Performance measurement in this decade

Nowadays, CPU bound performance measurement is ... complicated

2019-07-11 golang perf

Yamaguchi-san asked for help to better reproduce a CPU performance measurement on Twitter. Here’s the long reply.

Performance measurement is a pick-your-poison kind of situation.

Host’s physical characteristics matters. High end Xeon may have different multi-minutes throttling behavior than low end Celeron. Low end mobile CPUs can only burst for time measurable in seconds. Active cooling versus passive cooling influences sustained peak performance a lot too.

What matters is simple: heat dissipation 🔥 and how the OS manages CPU cores frequency.

Evolution

Back in the days, things were simple. A good old Intel 8088 would run at full speed, continuously, with no heatsink! Happily dissipating the same amount of power all the time. Running a performance test would lead consistent reproducible results, if you didn’t mind running at 4.77 MHz. 🐢

That hasn’t been true for a while.

As transistors became smaller, processors started to pack more and more, now with billions of them in a single die. We saw a big shift in the late 90s: a die can pack more transistors than what can be used simultaneously, so not all transistors can be active simultaneously!

With higher transistor density, thermal throttling becomes inevitable even on desktop, just like how it happens on mobile CPUs. Two techniques are used: dynamic frequency scaling coupled with dynamic voltage scaling. While initially it was meant as a way to save power for laptops, it eventually became inevitable even for desktop class CPUs.

Desktop

On a recent high end desktop CPU, single threaded performance will likely give you the turbo frequency for a while, but only if you carefully reduce all other background threads. Also, there’s a delay before one CPU core scales all the way up to its maximum frequency. A delay which can be relatively high.

Consummers CPUs are now great at bursting, not much at broad sustained workload. Get a Xeon for that. Googlers are spoiled here, yet the original question was likely asked while trying to reproduce a benchmark on a high end CPU.

Windows 10 has a Game Mode and I’m pretty sure it’s designed explicitly for this but the documentation is sadly vague. See GetExpandedResourceExclusiveCpuCount() to get exclusive access to one or more cores. The OS decides which one you get, not the app. It’s the OS that has the power to tell the CPU to lock a specific core into turbo boost mode. I am not aware of such functionality on other OSes.

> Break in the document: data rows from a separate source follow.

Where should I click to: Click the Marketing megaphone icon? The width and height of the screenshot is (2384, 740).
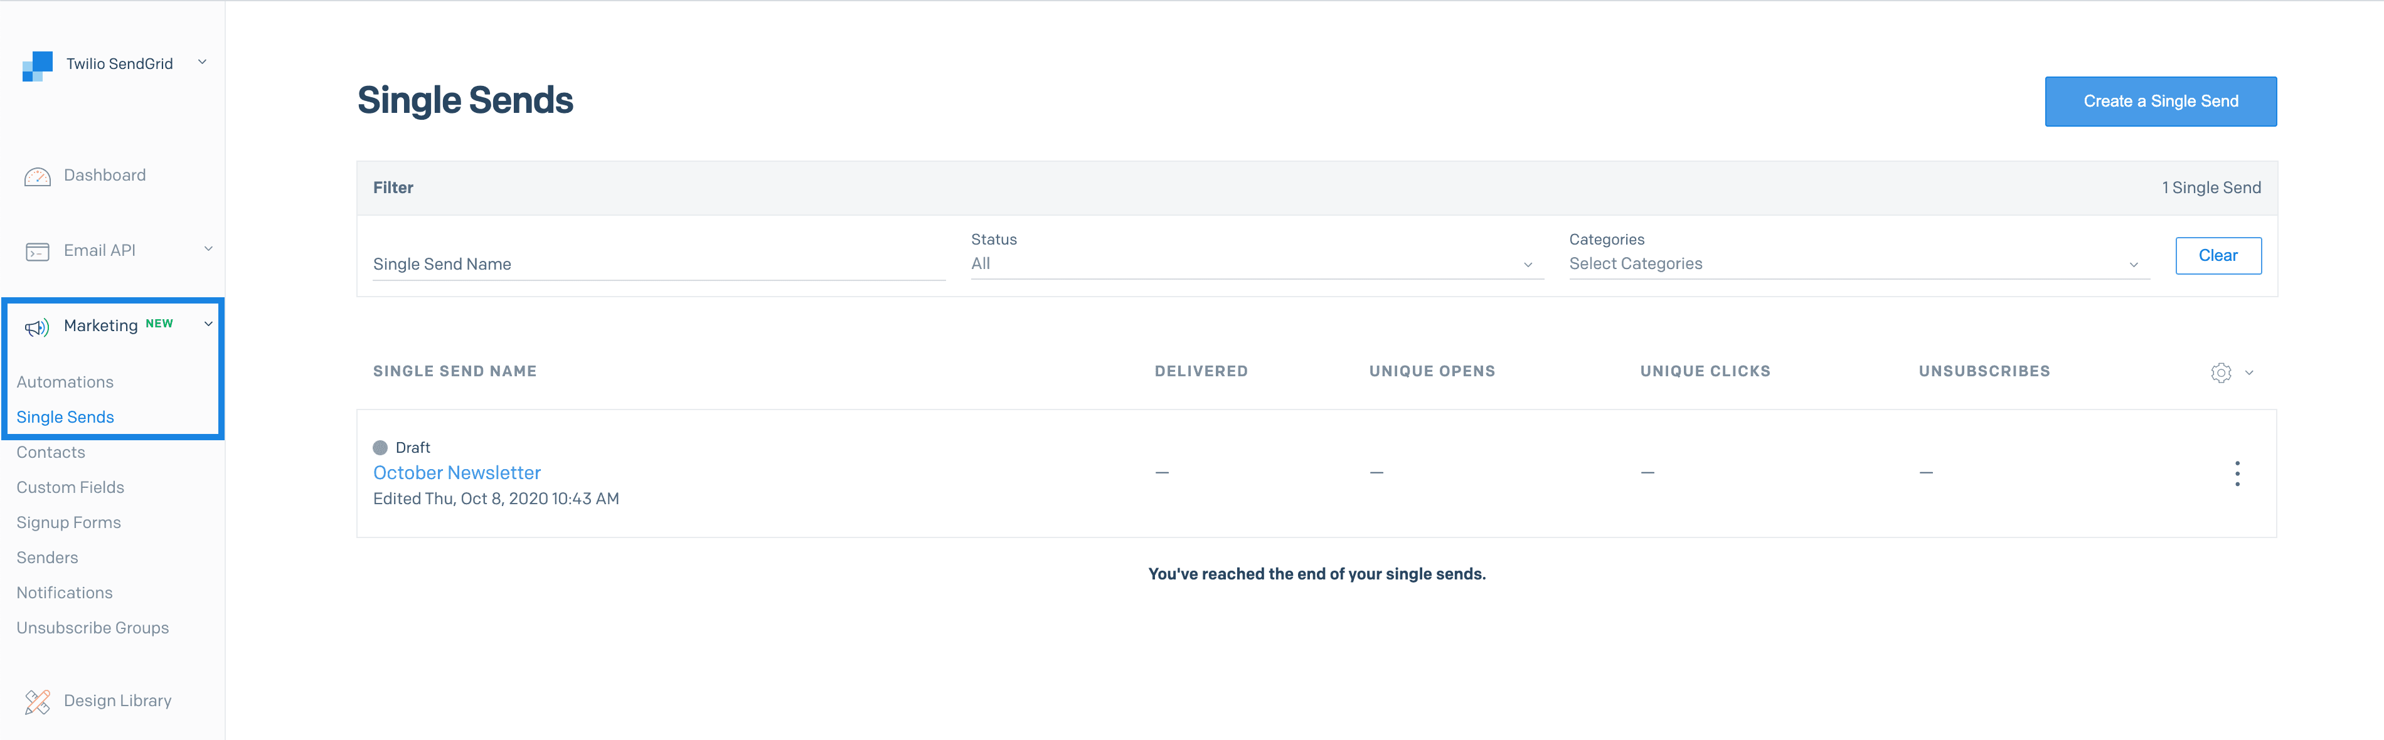pos(36,326)
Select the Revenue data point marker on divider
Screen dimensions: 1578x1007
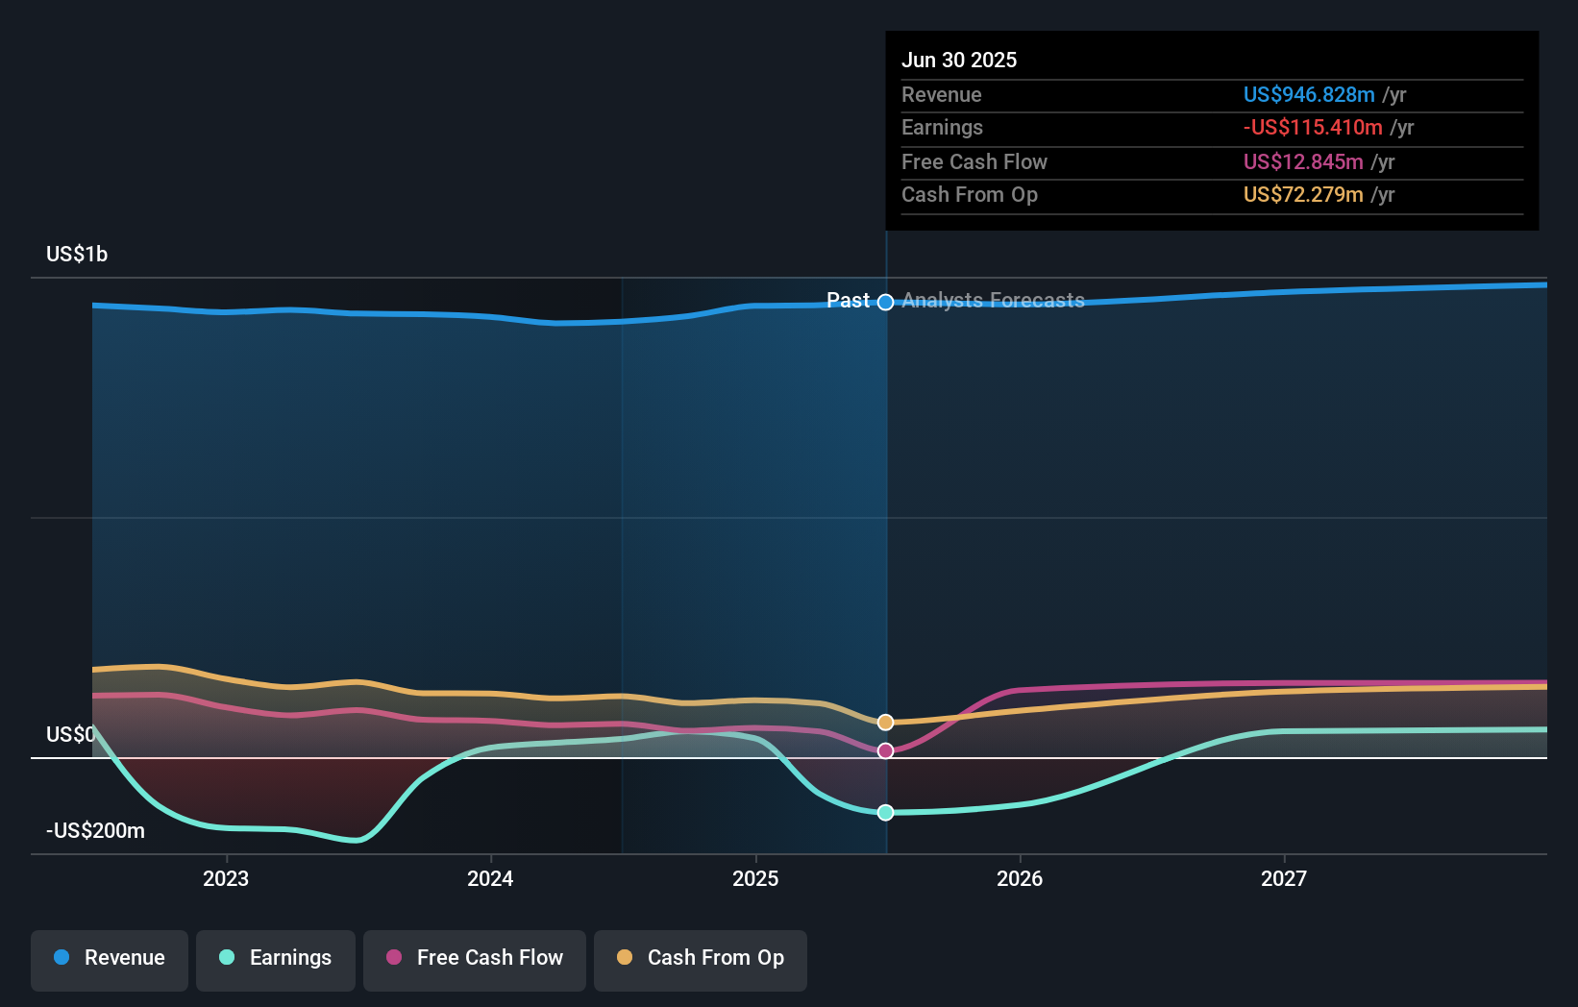pyautogui.click(x=885, y=301)
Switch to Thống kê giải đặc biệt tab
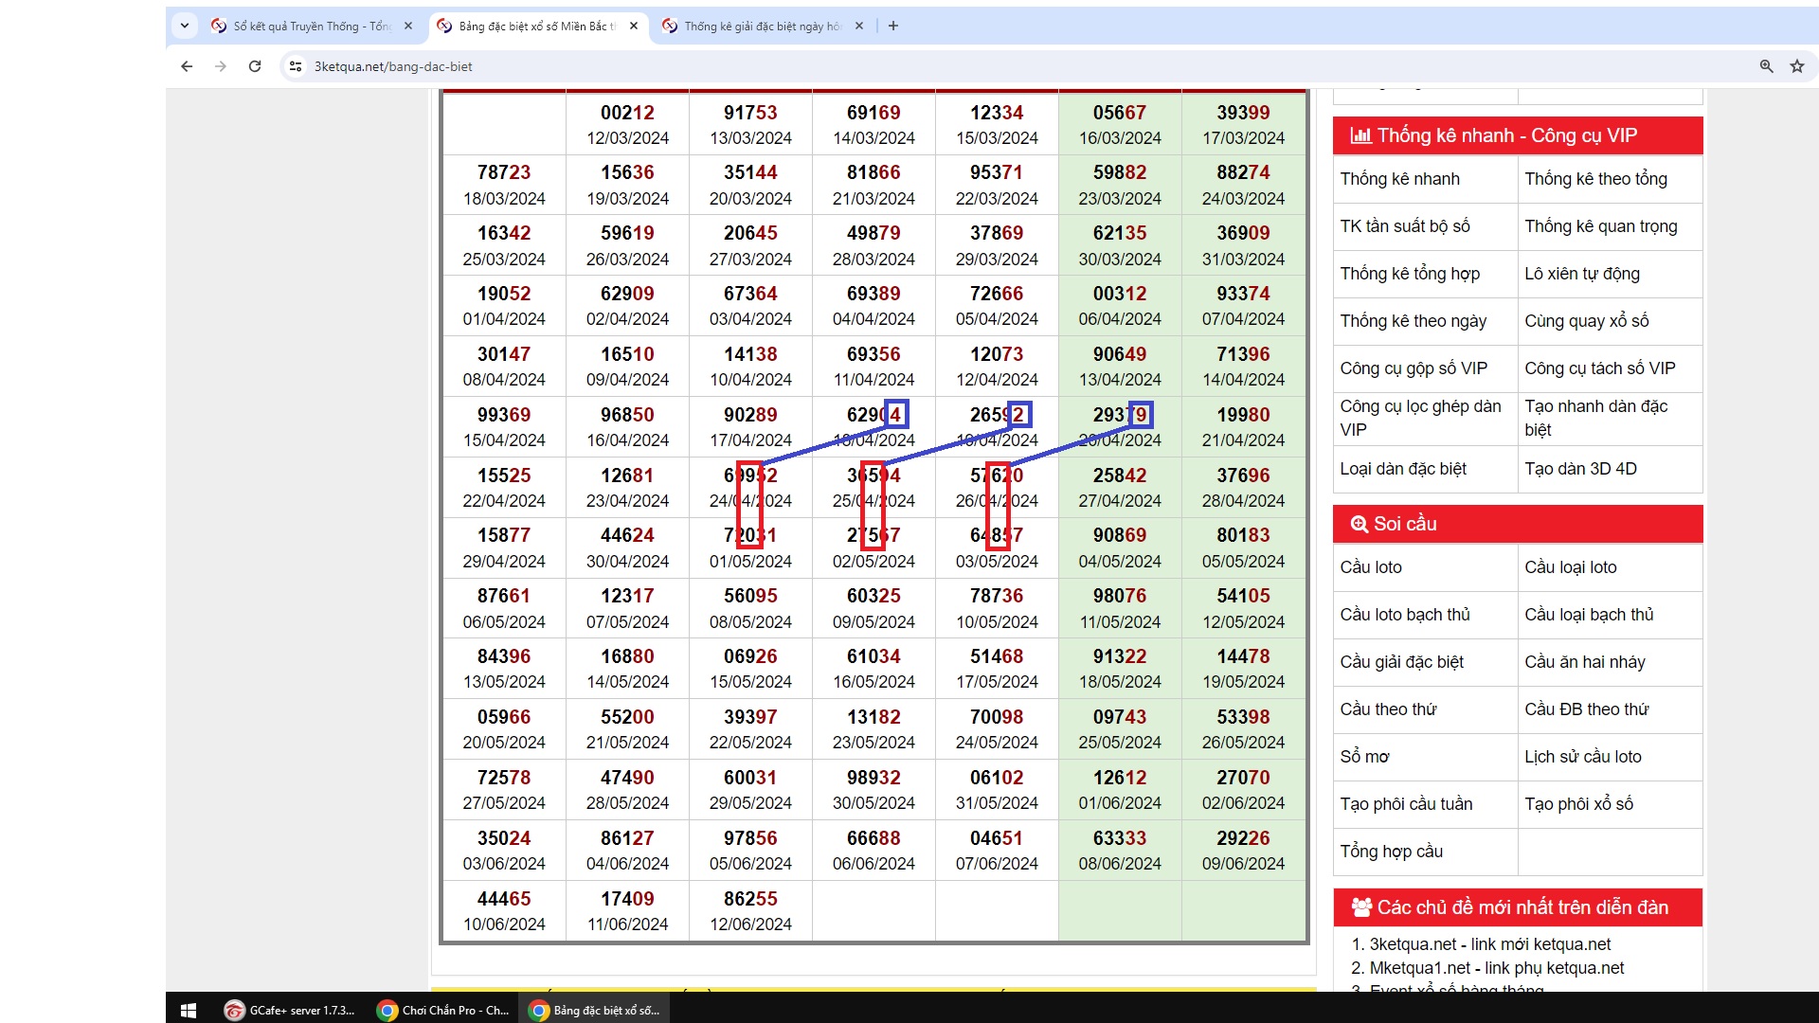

Linux has a different knob which is the CPU governor, which is configurable as root. Not all governors are available on all systems, the list of supported CPU governors is especially spotty on mobile CPUs.

Heat 🔥

But before diving more into performance, first, I lied.

CPUs are not throttled by heat dissipation limit. They are throttled by heat accumulation. Think of the CPU as a heat machine. The system’s input is heat production in Watts. The system’s output is cooling, also in Watts, negative. The capacity is amount of accumulated heat, in Joules (W·s). In this case, the energy accumulated is measurable as temperature, in Kelvin. The CPU can measure its own temperature, and uses it to control thermal throttling.

So in the end, you have a energy accumulation budget, where you can get the CPU die to ramp up and accumulate more energy than it dissipate, but that’s temporary by design. And changing each core frequency implies delays, so there’s a trade off the operating system must make.

Benchmarking

The current state of CPU designs means that in practice performance measurement is affected by:

Background activity, due to the CPU TPD that is nowadays always lower than what it should be possible to achieve if all of its functionality was used simultaneously.
Prior state, both in the base core frequency before the measurement starts, and the current CPU temperature.
CPU scaling variation delays, which means that parts of the benchmark runs at different frequency. This is directly affected by the CPU governor.

You need to address all three variables to improve performance measurements.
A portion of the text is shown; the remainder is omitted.